Shopping: Do-good purchases

From the November 24, 2011 edition

Thanksgiving got you stuffed with warm fuzzies of gratitude? Perhaps, then, you’d be interested in buying something that benefits those with less to be grateful for. Thankfully, there’s no need to look far for these types of items in Columbus. Here are some cool cause-supporting items you’ll find at local stores this shopping season.

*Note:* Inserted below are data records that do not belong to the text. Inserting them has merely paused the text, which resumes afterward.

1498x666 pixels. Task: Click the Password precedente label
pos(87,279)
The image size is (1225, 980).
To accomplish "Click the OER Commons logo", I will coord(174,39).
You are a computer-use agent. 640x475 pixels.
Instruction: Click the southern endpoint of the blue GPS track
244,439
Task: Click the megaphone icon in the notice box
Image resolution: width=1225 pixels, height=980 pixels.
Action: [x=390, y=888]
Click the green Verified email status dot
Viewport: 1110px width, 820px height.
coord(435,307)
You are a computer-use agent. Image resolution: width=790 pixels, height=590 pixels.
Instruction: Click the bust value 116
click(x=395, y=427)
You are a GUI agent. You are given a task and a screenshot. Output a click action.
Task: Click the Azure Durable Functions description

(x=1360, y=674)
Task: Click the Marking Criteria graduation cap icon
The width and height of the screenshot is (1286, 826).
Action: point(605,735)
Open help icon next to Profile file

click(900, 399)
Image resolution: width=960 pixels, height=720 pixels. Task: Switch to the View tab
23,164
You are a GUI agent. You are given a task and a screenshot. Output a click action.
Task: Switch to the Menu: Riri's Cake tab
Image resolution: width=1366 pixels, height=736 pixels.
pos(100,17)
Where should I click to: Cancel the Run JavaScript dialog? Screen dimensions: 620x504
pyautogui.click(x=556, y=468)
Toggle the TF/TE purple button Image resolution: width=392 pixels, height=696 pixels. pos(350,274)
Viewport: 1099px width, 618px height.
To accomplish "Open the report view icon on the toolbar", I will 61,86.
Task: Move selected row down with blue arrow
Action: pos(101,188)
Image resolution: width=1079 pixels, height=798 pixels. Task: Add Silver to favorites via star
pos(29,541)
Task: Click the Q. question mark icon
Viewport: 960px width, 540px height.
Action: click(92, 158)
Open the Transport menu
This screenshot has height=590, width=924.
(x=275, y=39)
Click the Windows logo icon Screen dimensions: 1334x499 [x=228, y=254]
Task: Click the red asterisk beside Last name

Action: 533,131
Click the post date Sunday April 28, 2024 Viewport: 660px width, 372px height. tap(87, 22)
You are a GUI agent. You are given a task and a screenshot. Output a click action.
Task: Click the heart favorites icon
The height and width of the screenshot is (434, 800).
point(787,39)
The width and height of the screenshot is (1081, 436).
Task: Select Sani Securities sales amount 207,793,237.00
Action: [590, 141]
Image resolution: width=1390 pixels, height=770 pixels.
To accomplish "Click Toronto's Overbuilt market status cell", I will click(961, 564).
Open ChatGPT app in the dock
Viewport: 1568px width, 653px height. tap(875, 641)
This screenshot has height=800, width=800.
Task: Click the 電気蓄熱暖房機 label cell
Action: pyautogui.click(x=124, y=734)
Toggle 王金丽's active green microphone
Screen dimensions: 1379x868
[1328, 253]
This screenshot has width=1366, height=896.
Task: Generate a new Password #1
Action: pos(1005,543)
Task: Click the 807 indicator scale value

Ave Maria Bead Company necklaces, $16-$20

Global Gallery

Multiple locations

David Szaronos, a Columbus resident turned Peace Corps volunteer, started the fair-trade Ave Maria Bead Company as a way to help empower the people of Kisoga, Uganda. The Ugandan artisans — whose stories are told on the bead company’s website, — make each necklace out of recycled paper by hand.

Falling Whistles necklaces, $44-$50


607 N. High St., Short North


The imagery of the whistle dangling from a necklace is meant to inspire people to speak out against injustice (a la whistleblowers). It also memorializes the boys in the Democratic Republic of Congo who, because they are too young to hold a gun, are sent into war zones with whistles instead. Proceeds from the sales help support those affected by war.

Warby Parker glasses, $95

Milk Bar

765-A N. High St., Short North


The Warby Parker line of glasses frames features chic, vintage-inspired designs and a buy-one-give-one business model that has resulted in more than 85,000 pairs of glasses being given to those who can’t afford them.

Winter Toms, $89


787 N. High St., Short North


Most know the Toms concept by now — you buy a pair, they’ll give a pair to someone who needs it. What you might not know is that the company sells more than just canvas slip-ons. Get shod for winter by Toms at Tigertree.

Environmentally friendly cards, $3.50-$4.50 each

Peabody Papers

1261 Grandview Ave., Grandview


This paper shop is stocked with cards from companies like Crane, which makes its cards from recycled cotton, and Smock, a Syracuse company that uses bamboo and soy ink. A wonderful way to say thank you to whoever cooked you Thanksgiving dinner, no?